UCSF's lab fiasco

LIKE LAW ENFORCEMENT and the military, science needs civilian oversight. There are too many questions the folks in the white coats shouldn't answer for the rest of us. Cloning, pharmaceutical work, industry-financed studies ... you don't want that stuff going on without some public monitoring and input. And while it might not be as explosive as human cloning, animal experimentation belongs on the list.

When is it OK to make animals suffer – even suffer badly – for the good of human research? Is it acceptable to mangle and abuse animals if the research leads to a cure for cancer? What if it's just pure science that has no immediate human application? Is there a difference between the suffering of a dime-a-dozen lab rat and that of an intelligent monkey?

Those are valid policy questions, ones that ought to be discussed openly. But in San Francisco, the opposite is happening.

As Tali Woodward reports on page 19, the University of California at San Francisco has between 600 and 800 animal experiments going on right now – and almost nobody knows anything about them. That's because UCSF has clamped a lid of almost Pentagon-style secrecy on its animal work. The institution won't disclose which researchers are doing what, won't release even basic records without a huge fight, and won't allow outsiders to visit the labs – in fact, university officials won't even say where the animal research labs are. The reason? UCSF claims that animal-rights activists may be violent, and the lives of researchers are at stake. So everything has to be kept out of the public eye.

Yes, there have been incidents in the past in which radical activists have firebombed labs, harassed researchers, and committed other acts of vandalism. But, like the Department of Homeland Security, UCSF has used this "terrorism" threat to justify a level of secrecy way out of proportion to the situation.

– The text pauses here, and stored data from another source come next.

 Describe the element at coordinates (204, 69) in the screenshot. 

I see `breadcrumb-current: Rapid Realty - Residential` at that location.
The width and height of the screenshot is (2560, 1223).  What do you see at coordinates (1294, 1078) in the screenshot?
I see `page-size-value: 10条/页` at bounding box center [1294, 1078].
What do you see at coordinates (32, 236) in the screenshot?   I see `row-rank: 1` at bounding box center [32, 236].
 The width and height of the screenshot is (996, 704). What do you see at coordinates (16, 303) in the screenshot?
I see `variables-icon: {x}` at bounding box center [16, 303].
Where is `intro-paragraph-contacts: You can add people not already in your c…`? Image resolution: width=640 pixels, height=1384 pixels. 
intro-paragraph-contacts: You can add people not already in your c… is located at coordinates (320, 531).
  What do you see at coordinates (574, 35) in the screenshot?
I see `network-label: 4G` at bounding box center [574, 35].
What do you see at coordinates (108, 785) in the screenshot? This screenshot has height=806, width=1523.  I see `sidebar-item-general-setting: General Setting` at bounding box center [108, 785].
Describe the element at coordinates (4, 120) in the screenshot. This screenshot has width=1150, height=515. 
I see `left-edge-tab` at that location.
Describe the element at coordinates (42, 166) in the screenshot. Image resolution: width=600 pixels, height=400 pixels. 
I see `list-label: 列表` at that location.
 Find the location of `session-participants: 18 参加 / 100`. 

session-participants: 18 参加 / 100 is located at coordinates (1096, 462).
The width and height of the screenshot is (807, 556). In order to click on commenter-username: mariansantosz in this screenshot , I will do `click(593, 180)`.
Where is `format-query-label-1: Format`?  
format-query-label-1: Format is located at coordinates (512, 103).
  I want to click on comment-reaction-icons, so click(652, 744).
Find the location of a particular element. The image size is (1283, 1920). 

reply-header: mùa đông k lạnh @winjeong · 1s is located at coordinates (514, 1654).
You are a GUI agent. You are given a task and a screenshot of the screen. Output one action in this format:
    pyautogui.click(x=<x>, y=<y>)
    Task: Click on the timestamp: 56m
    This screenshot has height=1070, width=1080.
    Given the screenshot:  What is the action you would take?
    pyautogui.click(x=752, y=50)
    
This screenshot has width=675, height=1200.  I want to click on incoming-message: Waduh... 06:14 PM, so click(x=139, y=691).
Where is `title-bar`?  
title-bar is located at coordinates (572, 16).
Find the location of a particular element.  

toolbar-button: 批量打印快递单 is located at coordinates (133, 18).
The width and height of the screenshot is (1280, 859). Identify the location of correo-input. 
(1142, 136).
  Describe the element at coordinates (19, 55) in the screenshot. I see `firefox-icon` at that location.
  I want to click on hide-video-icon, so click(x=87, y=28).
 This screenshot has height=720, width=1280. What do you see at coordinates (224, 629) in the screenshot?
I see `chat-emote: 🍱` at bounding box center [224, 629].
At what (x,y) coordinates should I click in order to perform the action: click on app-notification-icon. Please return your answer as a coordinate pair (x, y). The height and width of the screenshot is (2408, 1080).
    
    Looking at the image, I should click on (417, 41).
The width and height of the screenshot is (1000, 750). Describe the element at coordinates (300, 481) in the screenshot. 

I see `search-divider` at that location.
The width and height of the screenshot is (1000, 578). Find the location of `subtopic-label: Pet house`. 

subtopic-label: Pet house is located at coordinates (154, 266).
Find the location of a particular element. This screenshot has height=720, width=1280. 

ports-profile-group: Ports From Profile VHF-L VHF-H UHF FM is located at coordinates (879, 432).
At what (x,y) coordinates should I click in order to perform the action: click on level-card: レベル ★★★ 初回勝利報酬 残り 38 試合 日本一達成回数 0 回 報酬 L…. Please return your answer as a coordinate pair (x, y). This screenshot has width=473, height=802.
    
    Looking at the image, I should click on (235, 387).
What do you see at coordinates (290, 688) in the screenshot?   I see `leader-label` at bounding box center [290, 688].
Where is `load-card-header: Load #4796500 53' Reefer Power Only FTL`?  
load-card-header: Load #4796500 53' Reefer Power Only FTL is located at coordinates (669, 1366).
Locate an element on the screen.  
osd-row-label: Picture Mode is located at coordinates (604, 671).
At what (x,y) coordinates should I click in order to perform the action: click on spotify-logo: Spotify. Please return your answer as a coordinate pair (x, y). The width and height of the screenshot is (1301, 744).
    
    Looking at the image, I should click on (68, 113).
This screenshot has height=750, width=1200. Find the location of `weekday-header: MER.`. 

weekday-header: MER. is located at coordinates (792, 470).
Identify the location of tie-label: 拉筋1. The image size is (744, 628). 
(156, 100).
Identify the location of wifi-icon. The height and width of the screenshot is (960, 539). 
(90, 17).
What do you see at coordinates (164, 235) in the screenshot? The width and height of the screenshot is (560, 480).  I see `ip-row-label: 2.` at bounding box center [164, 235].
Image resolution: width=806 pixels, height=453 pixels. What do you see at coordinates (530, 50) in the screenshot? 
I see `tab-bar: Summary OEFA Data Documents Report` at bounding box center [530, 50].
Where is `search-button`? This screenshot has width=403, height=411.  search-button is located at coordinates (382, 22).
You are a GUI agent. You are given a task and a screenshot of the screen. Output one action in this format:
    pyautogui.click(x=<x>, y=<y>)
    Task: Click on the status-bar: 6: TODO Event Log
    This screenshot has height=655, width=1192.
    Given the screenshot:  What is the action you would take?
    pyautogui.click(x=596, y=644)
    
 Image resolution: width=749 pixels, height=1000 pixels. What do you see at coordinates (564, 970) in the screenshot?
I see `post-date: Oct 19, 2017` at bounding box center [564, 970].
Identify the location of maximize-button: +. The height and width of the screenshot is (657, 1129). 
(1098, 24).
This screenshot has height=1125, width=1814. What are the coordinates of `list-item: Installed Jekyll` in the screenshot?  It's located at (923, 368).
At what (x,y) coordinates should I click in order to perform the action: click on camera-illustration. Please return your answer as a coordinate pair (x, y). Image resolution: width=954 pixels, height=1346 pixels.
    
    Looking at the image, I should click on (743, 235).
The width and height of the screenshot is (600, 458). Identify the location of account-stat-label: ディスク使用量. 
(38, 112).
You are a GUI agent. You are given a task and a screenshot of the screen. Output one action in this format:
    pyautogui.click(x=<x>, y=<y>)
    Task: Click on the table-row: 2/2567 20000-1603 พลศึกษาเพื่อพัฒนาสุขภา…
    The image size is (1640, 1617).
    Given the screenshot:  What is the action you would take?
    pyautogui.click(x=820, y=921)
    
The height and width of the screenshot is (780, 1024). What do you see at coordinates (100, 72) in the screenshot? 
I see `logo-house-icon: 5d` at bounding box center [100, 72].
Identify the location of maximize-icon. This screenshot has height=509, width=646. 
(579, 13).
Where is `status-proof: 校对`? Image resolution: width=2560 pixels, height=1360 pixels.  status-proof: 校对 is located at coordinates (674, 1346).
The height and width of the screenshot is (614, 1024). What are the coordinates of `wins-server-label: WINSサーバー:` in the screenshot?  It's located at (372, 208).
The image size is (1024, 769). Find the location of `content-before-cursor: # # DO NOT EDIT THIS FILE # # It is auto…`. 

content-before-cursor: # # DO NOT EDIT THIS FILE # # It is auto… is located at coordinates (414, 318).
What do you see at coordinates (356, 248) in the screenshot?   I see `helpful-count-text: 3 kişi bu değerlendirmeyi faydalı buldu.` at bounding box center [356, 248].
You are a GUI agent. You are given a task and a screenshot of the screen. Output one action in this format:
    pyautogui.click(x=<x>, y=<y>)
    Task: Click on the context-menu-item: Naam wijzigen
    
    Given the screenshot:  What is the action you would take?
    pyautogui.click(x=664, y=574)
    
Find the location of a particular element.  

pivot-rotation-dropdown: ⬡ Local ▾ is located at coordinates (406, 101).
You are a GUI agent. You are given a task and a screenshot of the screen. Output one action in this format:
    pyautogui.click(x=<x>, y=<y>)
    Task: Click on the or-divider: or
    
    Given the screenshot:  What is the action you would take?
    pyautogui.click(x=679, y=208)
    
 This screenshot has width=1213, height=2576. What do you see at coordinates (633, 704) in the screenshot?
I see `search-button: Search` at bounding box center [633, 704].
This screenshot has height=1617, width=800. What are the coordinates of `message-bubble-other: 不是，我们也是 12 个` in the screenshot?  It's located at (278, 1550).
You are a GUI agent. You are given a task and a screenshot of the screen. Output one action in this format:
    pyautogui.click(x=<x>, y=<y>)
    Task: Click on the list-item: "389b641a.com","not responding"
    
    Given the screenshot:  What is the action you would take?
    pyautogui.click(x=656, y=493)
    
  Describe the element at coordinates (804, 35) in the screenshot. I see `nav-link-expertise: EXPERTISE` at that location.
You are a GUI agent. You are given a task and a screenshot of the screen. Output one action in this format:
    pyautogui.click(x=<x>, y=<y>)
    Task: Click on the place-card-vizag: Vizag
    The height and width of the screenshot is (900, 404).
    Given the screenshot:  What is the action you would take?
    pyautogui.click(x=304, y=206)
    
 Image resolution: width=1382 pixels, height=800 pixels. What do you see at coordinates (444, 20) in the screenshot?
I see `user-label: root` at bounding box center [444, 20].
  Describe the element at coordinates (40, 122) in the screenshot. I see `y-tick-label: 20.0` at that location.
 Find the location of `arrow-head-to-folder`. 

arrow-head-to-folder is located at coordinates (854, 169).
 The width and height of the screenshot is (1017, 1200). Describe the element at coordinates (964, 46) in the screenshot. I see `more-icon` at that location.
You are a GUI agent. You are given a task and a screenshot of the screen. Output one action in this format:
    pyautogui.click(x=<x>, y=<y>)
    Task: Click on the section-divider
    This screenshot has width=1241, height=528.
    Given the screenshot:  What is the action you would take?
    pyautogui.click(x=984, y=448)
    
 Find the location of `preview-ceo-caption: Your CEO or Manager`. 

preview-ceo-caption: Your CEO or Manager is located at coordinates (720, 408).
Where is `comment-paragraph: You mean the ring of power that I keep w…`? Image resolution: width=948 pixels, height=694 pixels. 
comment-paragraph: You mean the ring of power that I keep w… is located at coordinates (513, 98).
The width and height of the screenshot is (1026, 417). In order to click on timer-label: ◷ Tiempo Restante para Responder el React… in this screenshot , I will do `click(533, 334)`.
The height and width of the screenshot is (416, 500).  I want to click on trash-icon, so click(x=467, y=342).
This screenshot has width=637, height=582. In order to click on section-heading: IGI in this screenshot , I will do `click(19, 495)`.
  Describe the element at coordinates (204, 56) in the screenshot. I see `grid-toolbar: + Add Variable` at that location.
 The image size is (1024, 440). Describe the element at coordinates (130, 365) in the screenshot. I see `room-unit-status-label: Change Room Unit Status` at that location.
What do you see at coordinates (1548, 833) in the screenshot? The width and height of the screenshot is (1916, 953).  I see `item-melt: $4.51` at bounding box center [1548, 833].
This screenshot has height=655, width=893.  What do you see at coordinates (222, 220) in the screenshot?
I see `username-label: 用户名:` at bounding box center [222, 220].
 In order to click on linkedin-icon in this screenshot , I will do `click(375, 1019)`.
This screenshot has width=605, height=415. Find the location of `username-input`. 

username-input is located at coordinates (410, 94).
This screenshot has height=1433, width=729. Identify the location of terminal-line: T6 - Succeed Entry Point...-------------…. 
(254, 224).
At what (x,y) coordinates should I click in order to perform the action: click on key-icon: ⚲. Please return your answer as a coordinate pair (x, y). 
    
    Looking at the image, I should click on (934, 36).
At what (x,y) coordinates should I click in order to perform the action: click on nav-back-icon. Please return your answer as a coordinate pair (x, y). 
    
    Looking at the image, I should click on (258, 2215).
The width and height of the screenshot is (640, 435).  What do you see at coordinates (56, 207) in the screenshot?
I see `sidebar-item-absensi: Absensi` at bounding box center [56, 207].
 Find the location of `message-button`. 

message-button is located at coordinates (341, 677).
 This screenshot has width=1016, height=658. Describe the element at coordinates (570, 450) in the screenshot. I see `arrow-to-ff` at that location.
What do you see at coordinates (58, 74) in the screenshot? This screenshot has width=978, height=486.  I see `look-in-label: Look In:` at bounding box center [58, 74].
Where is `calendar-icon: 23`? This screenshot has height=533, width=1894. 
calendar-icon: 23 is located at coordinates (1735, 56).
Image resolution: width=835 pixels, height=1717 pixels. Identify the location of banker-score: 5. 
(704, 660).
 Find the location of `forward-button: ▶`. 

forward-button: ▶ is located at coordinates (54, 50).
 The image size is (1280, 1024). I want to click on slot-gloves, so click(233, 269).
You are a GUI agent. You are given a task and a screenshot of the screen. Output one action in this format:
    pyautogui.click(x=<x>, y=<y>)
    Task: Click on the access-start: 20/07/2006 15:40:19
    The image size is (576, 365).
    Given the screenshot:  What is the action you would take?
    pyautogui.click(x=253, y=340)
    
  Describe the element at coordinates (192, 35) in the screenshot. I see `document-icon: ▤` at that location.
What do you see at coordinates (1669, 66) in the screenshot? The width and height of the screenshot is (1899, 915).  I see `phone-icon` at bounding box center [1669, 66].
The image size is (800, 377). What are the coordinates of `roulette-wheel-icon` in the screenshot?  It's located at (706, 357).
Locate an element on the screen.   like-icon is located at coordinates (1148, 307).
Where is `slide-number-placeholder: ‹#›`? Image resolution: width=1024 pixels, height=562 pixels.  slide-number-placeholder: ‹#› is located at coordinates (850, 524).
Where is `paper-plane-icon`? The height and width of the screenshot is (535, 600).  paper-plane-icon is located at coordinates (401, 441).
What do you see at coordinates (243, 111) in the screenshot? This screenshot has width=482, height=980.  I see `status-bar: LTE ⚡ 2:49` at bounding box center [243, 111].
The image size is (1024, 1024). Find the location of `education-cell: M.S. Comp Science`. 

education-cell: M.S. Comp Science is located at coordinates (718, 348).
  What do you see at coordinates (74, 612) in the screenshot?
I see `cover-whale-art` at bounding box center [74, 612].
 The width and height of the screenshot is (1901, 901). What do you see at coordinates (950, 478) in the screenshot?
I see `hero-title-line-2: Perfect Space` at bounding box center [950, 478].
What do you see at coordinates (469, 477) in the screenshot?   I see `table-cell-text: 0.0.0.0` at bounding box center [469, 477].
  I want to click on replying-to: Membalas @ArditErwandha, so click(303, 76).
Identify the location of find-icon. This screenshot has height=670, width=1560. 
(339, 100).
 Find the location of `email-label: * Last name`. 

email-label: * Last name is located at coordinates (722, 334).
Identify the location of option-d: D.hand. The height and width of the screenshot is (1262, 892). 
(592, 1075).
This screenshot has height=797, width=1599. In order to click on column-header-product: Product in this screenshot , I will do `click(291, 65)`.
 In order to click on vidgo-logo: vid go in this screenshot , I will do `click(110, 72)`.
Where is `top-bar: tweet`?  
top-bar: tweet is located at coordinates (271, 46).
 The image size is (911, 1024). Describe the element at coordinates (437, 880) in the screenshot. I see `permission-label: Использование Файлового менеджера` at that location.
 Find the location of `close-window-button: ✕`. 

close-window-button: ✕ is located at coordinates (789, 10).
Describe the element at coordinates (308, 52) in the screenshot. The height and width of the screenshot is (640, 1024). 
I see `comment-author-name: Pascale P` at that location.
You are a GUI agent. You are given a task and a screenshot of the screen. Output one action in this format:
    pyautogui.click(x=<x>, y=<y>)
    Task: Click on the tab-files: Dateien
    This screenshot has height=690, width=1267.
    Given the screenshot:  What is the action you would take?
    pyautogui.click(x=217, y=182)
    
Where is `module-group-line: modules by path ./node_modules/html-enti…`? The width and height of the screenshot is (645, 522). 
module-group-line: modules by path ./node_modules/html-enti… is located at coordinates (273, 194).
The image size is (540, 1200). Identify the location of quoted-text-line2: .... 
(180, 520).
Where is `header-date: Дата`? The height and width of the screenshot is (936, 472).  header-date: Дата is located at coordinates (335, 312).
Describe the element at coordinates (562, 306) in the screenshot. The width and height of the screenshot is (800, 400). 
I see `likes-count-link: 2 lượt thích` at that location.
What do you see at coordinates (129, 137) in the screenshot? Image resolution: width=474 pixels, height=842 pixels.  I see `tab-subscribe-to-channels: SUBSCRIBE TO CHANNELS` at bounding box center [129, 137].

Why, for example, can't journalists (who are not typically considered a terrorist threat) walk through some of the facilities and see for themselves what's going on? (Stanford permits this.) Why can't the researchers come forward and explain their own work?

There's plenty of reason for public concern. The Bush administration's Department of Agriculture – hardly a radical animal-welfare organization – filed formal charges against UCSF, listing more than 80 violations of federal law relating to the care of research animals, and on Sept. 23 UCSF agreed to pay a staggering $97,000 to settle the case. Even some UCSF supporters say that a handful of researchers are creating real problems: Neurophysiologist Stephen Lisberger, for example, has argued that the way he uses animals is an academic freedom issue, and not subject to negotiation with the veterinary staff.

The state legislature ought to look into this (particularly the university's obsession with secrecy). But there's a lot that can be done in San Francisco too. Sup. Ross Mirkarimi is considering a local ban on animal experiments, which may be a tough sell, but at the very least, the supervisors can do what the city of Cambridge, Mass., does and require that local inspectors visit all animal labs and make sure they're up to federal, state, and local standards.